** Begin Input rows **

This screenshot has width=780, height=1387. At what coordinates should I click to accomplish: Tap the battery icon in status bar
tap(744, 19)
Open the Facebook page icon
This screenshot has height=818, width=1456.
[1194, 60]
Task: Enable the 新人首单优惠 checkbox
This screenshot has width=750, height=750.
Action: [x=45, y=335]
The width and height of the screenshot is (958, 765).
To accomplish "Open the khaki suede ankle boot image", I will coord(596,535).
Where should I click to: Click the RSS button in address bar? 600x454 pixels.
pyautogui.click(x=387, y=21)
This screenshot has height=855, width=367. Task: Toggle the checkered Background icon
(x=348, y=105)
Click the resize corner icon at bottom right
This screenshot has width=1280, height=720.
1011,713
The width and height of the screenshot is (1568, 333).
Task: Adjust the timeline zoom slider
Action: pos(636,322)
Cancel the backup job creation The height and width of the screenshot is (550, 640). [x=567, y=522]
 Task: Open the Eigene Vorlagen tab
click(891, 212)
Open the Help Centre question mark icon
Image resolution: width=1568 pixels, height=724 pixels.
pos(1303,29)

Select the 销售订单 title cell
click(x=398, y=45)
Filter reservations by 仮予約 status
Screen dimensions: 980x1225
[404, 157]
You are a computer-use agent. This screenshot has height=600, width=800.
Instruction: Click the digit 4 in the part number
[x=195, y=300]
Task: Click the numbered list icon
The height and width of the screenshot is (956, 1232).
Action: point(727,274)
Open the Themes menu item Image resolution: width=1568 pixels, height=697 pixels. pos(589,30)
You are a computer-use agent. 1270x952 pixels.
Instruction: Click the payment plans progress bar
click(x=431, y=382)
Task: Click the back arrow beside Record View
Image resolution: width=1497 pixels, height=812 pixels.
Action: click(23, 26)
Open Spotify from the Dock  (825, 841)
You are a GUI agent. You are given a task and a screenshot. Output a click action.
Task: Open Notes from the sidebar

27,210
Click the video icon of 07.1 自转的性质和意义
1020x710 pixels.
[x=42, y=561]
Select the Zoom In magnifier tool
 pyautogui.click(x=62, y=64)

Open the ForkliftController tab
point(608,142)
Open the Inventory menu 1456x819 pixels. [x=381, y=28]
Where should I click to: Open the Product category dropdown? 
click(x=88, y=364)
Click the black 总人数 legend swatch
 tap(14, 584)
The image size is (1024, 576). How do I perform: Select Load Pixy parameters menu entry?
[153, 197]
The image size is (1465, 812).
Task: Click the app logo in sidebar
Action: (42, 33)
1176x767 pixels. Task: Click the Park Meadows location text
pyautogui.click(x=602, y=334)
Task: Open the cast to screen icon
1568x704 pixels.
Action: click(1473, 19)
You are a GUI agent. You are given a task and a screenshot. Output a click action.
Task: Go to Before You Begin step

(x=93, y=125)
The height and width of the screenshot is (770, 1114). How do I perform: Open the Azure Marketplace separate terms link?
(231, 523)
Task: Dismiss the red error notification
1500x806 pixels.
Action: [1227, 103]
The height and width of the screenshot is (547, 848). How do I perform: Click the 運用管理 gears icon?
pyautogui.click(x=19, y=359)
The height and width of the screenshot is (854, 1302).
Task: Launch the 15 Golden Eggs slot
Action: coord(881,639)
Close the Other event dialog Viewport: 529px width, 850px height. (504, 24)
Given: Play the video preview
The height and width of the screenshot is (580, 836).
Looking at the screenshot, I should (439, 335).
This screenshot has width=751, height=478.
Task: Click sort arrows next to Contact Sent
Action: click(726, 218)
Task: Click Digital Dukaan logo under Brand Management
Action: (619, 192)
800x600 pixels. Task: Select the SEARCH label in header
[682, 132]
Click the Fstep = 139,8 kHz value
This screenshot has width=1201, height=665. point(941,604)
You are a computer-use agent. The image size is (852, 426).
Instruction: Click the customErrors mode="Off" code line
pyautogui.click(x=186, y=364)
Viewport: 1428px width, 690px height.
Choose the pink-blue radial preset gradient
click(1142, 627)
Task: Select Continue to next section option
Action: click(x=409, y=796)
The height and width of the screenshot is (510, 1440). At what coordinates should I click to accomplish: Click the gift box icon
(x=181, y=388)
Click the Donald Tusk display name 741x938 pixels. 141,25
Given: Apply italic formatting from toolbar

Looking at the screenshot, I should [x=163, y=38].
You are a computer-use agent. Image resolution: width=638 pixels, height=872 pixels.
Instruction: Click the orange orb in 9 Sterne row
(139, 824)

** End Input rows **

Task requirements :: Update the listing above so that "computer-use agent" becomes "GUI assistant" wherever it occurs, keeping every other line unchanged.

Task output ::
This screenshot has width=780, height=1387. At what coordinates should I click to accomplish: Tap the battery icon in status bar
tap(744, 19)
Open the Facebook page icon
This screenshot has height=818, width=1456.
[1194, 60]
Task: Enable the 新人首单优惠 checkbox
This screenshot has width=750, height=750.
Action: [x=45, y=335]
The width and height of the screenshot is (958, 765).
To accomplish "Open the khaki suede ankle boot image", I will coord(596,535).
Where should I click to: Click the RSS button in address bar? 600x454 pixels.
pyautogui.click(x=387, y=21)
This screenshot has height=855, width=367. Task: Toggle the checkered Background icon
(x=348, y=105)
Click the resize corner icon at bottom right
This screenshot has width=1280, height=720.
1011,713
The width and height of the screenshot is (1568, 333).
Task: Adjust the timeline zoom slider
Action: pos(636,322)
Cancel the backup job creation The height and width of the screenshot is (550, 640). [x=567, y=522]
 Task: Open the Eigene Vorlagen tab
click(891, 212)
Open the Help Centre question mark icon
Image resolution: width=1568 pixels, height=724 pixels.
pos(1303,29)

Select the 销售订单 title cell
click(x=398, y=45)
Filter reservations by 仮予約 status
Screen dimensions: 980x1225
[404, 157]
You are a GUI assistant. This screenshot has height=600, width=800.
Instruction: Click the digit 4 in the part number
[x=195, y=300]
Task: Click the numbered list icon
The height and width of the screenshot is (956, 1232).
Action: point(727,274)
Open the Themes menu item Image resolution: width=1568 pixels, height=697 pixels. pos(589,30)
You are a GUI assistant. 1270x952 pixels.
Instruction: Click the payment plans progress bar
click(x=431, y=382)
Task: Click the back arrow beside Record View
Image resolution: width=1497 pixels, height=812 pixels.
Action: click(23, 26)
Open Spotify from the Dock  (825, 841)
You are a GUI agent. You are given a task and a screenshot. Output a click action.
Task: Open Notes from the sidebar

27,210
Click the video icon of 07.1 自转的性质和意义
1020x710 pixels.
[x=42, y=561]
Select the Zoom In magnifier tool
 pyautogui.click(x=62, y=64)

Open the ForkliftController tab
point(608,142)
Open the Inventory menu 1456x819 pixels. [x=381, y=28]
Where should I click to: Open the Product category dropdown? 
click(x=88, y=364)
Click the black 总人数 legend swatch
 tap(14, 584)
The image size is (1024, 576). How do I perform: Select Load Pixy parameters menu entry?
[153, 197]
The image size is (1465, 812).
Task: Click the app logo in sidebar
Action: (42, 33)
1176x767 pixels. Task: Click the Park Meadows location text
pyautogui.click(x=602, y=334)
Task: Open the cast to screen icon
1568x704 pixels.
Action: click(1473, 19)
You are a GUI agent. You are given a task and a screenshot. Output a click action.
Task: Go to Before You Begin step

(x=93, y=125)
The height and width of the screenshot is (770, 1114). How do I perform: Open the Azure Marketplace separate terms link?
(231, 523)
Task: Dismiss the red error notification
1500x806 pixels.
Action: [1227, 103]
The height and width of the screenshot is (547, 848). How do I perform: Click the 運用管理 gears icon?
pyautogui.click(x=19, y=359)
The height and width of the screenshot is (854, 1302).
Task: Launch the 15 Golden Eggs slot
Action: coord(881,639)
Close the Other event dialog Viewport: 529px width, 850px height. (504, 24)
Given: Play the video preview
The height and width of the screenshot is (580, 836).
Looking at the screenshot, I should (439, 335).
This screenshot has width=751, height=478.
Task: Click sort arrows next to Contact Sent
Action: click(726, 218)
Task: Click Digital Dukaan logo under Brand Management
Action: (619, 192)
800x600 pixels. Task: Select the SEARCH label in header
[682, 132]
Click the Fstep = 139,8 kHz value
This screenshot has width=1201, height=665. point(941,604)
You are a GUI assistant. The image size is (852, 426).
Instruction: Click the customErrors mode="Off" code line
pyautogui.click(x=186, y=364)
Viewport: 1428px width, 690px height.
Choose the pink-blue radial preset gradient
click(1142, 627)
Task: Select Continue to next section option
Action: click(x=409, y=796)
The height and width of the screenshot is (510, 1440). At what coordinates should I click to accomplish: Click the gift box icon
(x=181, y=388)
Click the Donald Tusk display name 741x938 pixels. 141,25
Given: Apply italic formatting from toolbar

Looking at the screenshot, I should [x=163, y=38].
You are a GUI assistant. Image resolution: width=638 pixels, height=872 pixels.
Instruction: Click the orange orb in 9 Sterne row
(139, 824)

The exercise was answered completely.